§ **Material to process**:
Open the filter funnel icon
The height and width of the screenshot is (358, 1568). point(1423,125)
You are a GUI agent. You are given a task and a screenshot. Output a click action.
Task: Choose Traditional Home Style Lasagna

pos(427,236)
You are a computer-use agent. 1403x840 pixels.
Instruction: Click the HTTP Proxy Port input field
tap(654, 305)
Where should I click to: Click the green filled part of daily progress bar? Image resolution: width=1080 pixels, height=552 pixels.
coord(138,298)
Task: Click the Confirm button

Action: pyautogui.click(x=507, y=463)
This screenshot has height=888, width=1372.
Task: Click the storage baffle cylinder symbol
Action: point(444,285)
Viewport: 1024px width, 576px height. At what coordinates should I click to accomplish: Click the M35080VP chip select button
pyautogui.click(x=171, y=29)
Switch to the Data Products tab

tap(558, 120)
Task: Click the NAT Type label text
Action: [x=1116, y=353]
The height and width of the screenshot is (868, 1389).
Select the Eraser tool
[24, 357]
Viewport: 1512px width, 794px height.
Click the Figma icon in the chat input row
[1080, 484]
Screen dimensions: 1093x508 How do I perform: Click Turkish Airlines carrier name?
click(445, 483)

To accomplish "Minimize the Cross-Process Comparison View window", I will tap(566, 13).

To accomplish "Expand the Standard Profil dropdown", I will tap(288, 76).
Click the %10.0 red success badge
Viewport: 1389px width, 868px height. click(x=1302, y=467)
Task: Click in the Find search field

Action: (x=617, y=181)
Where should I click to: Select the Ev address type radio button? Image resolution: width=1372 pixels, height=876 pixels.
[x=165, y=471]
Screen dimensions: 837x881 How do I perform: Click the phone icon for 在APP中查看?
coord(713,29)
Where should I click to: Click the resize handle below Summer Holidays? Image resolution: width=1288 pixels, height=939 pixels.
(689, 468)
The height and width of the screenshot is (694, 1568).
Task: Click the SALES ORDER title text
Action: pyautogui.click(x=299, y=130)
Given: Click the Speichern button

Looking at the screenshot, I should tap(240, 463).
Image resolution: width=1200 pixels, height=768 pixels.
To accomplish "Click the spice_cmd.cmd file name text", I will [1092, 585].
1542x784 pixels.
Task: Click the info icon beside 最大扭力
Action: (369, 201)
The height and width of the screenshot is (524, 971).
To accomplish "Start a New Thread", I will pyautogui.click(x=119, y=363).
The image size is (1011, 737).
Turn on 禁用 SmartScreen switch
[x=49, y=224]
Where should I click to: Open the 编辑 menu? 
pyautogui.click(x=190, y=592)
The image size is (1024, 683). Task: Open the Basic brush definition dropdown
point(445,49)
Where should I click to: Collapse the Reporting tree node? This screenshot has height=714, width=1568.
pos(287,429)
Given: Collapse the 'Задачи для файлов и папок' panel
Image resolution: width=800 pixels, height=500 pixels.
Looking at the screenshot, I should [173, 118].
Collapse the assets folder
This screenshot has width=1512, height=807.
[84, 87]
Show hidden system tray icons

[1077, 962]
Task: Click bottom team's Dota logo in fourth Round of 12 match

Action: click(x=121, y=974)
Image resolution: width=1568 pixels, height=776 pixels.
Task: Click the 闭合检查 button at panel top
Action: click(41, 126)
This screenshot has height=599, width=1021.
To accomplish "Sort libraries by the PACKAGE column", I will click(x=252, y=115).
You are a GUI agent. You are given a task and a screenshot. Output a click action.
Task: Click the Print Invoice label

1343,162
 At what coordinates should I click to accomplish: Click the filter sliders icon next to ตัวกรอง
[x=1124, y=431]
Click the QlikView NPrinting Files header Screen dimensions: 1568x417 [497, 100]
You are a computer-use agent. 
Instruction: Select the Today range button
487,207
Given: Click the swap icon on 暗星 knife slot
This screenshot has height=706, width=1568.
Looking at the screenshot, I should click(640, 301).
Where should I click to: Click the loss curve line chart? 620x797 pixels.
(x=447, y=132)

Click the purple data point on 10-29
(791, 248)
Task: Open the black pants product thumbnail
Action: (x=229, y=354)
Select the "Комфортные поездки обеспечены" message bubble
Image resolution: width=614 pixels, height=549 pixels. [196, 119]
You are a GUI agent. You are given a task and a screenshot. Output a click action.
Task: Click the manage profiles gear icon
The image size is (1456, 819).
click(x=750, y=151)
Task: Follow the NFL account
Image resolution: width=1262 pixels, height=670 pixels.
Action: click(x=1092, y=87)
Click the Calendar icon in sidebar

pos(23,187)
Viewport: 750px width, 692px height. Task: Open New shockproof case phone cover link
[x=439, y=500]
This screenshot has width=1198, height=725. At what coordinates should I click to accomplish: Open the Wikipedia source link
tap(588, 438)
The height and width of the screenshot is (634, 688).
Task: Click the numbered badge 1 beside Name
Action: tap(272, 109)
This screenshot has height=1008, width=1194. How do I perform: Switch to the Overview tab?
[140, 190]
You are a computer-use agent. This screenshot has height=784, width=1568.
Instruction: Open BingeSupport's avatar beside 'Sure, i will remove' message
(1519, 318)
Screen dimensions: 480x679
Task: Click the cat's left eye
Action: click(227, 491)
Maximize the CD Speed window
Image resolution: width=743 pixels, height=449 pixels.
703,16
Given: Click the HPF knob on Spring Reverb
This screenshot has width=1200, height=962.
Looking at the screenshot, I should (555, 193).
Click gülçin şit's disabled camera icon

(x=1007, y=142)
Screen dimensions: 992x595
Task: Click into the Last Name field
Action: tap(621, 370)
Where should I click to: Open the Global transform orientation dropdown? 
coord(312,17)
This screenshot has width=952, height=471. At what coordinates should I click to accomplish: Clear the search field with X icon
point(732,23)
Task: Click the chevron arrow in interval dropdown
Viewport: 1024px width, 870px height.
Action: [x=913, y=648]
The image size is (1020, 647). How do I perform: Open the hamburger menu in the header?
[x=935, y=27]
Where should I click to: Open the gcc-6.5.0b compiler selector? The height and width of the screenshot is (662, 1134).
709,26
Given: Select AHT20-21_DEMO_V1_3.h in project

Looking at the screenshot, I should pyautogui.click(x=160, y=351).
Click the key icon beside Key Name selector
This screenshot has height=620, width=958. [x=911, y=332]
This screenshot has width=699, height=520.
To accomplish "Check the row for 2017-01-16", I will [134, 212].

§ **Requirement**: Can you change "Where should I click to" to "Where do I click to" everywhere it occurs in the lines above and return all the lines with nothing else altered?

§ **Response below**:
Open the filter funnel icon
The height and width of the screenshot is (358, 1568). point(1423,125)
You are a GUI agent. You are given a task and a screenshot. Output a click action.
Task: Choose Traditional Home Style Lasagna

pos(427,236)
You are a computer-use agent. 1403x840 pixels.
Instruction: Click the HTTP Proxy Port input field
tap(654, 305)
Where do I click to: Click the green filled part of daily progress bar? Image resolution: width=1080 pixels, height=552 pixels.
coord(138,298)
Task: Click the Confirm button

Action: pyautogui.click(x=507, y=463)
This screenshot has height=888, width=1372.
Task: Click the storage baffle cylinder symbol
Action: point(444,285)
Viewport: 1024px width, 576px height. At what coordinates should I click to accomplish: Click the M35080VP chip select button
pyautogui.click(x=171, y=29)
Switch to the Data Products tab

tap(558, 120)
Task: Click the NAT Type label text
Action: [x=1116, y=353]
The height and width of the screenshot is (868, 1389).
Select the Eraser tool
[24, 357]
Viewport: 1512px width, 794px height.
Click the Figma icon in the chat input row
[1080, 484]
Screen dimensions: 1093x508 How do I perform: Click Turkish Airlines carrier name?
click(445, 483)

To accomplish "Minimize the Cross-Process Comparison View window", I will tap(566, 13).

To accomplish "Expand the Standard Profil dropdown", I will tap(288, 76).
Click the %10.0 red success badge
Viewport: 1389px width, 868px height. click(x=1302, y=467)
Task: Click in the Find search field

Action: (x=617, y=181)
Where do I click to: Select the Ev address type radio button? Image resolution: width=1372 pixels, height=876 pixels.
[x=165, y=471]
Screen dimensions: 837x881 How do I perform: Click the phone icon for 在APP中查看?
coord(713,29)
Where do I click to: Click the resize handle below Summer Holidays? Image resolution: width=1288 pixels, height=939 pixels.
(689, 468)
The height and width of the screenshot is (694, 1568).
Task: Click the SALES ORDER title text
Action: pyautogui.click(x=299, y=130)
Given: Click the Speichern button

Looking at the screenshot, I should tap(240, 463).
Image resolution: width=1200 pixels, height=768 pixels.
To accomplish "Click the spice_cmd.cmd file name text", I will [1092, 585].
1542x784 pixels.
Task: Click the info icon beside 最大扭力
Action: (369, 201)
The height and width of the screenshot is (524, 971).
To accomplish "Start a New Thread", I will pyautogui.click(x=119, y=363).
The image size is (1011, 737).
Turn on 禁用 SmartScreen switch
[x=49, y=224]
Where do I click to: Open the 编辑 menu? 
pyautogui.click(x=190, y=592)
The image size is (1024, 683). Task: Open the Basic brush definition dropdown
point(445,49)
Where do I click to: Collapse the Reporting tree node? This screenshot has height=714, width=1568.
pos(287,429)
Given: Collapse the 'Задачи для файлов и папок' panel
Image resolution: width=800 pixels, height=500 pixels.
Looking at the screenshot, I should [173, 118].
Collapse the assets folder
This screenshot has width=1512, height=807.
[84, 87]
Show hidden system tray icons

[1077, 962]
Task: Click bottom team's Dota logo in fourth Round of 12 match

Action: click(x=121, y=974)
Image resolution: width=1568 pixels, height=776 pixels.
Task: Click the 闭合检查 button at panel top
Action: click(41, 126)
This screenshot has height=599, width=1021.
To accomplish "Sort libraries by the PACKAGE column", I will click(x=252, y=115).
You are a GUI agent. You are given a task and a screenshot. Output a click action.
Task: Click the Print Invoice label

1343,162
 At what coordinates should I click to accomplish: Click the filter sliders icon next to ตัวกรอง
[x=1124, y=431]
Click the QlikView NPrinting Files header Screen dimensions: 1568x417 [497, 100]
You are a computer-use agent. 
Instruction: Select the Today range button
487,207
Given: Click the swap icon on 暗星 knife slot
This screenshot has height=706, width=1568.
Looking at the screenshot, I should click(640, 301).
Where do I click to: Click the loss curve line chart? 620x797 pixels.
(x=447, y=132)

Click the purple data point on 10-29
(791, 248)
Task: Open the black pants product thumbnail
Action: (x=229, y=354)
Select the "Комфортные поездки обеспечены" message bubble
Image resolution: width=614 pixels, height=549 pixels. [196, 119]
You are a GUI agent. You are given a task and a screenshot. Output a click action.
Task: Click the manage profiles gear icon
The image size is (1456, 819).
click(x=750, y=151)
Task: Follow the NFL account
Image resolution: width=1262 pixels, height=670 pixels.
Action: click(x=1092, y=87)
Click the Calendar icon in sidebar

pos(23,187)
Viewport: 750px width, 692px height. Task: Open New shockproof case phone cover link
[x=439, y=500]
This screenshot has width=1198, height=725. At what coordinates should I click to accomplish: Open the Wikipedia source link
tap(588, 438)
The height and width of the screenshot is (634, 688).
Task: Click the numbered badge 1 beside Name
Action: tap(272, 109)
This screenshot has height=1008, width=1194. How do I perform: Switch to the Overview tab?
[140, 190]
You are a computer-use agent. This screenshot has height=784, width=1568.
Instruction: Open BingeSupport's avatar beside 'Sure, i will remove' message
(1519, 318)
Screen dimensions: 480x679
Task: Click the cat's left eye
Action: click(227, 491)
Maximize the CD Speed window
Image resolution: width=743 pixels, height=449 pixels.
703,16
Given: Click the HPF knob on Spring Reverb
This screenshot has width=1200, height=962.
Looking at the screenshot, I should (555, 193).
Click gülçin şit's disabled camera icon

(x=1007, y=142)
Screen dimensions: 992x595
Task: Click into the Last Name field
Action: tap(621, 370)
Where do I click to: Open the Global transform orientation dropdown? 
coord(312,17)
This screenshot has width=952, height=471. At what coordinates should I click to accomplish: Clear the search field with X icon
point(732,23)
Task: Click the chevron arrow in interval dropdown
Viewport: 1024px width, 870px height.
Action: [x=913, y=648]
The image size is (1020, 647). How do I perform: Open the hamburger menu in the header?
[x=935, y=27]
Where do I click to: Open the gcc-6.5.0b compiler selector? The height and width of the screenshot is (662, 1134).
709,26
Given: Select AHT20-21_DEMO_V1_3.h in project

Looking at the screenshot, I should pyautogui.click(x=160, y=351).
Click the key icon beside Key Name selector
This screenshot has height=620, width=958. [x=911, y=332]
This screenshot has width=699, height=520.
To accomplish "Check the row for 2017-01-16", I will [134, 212].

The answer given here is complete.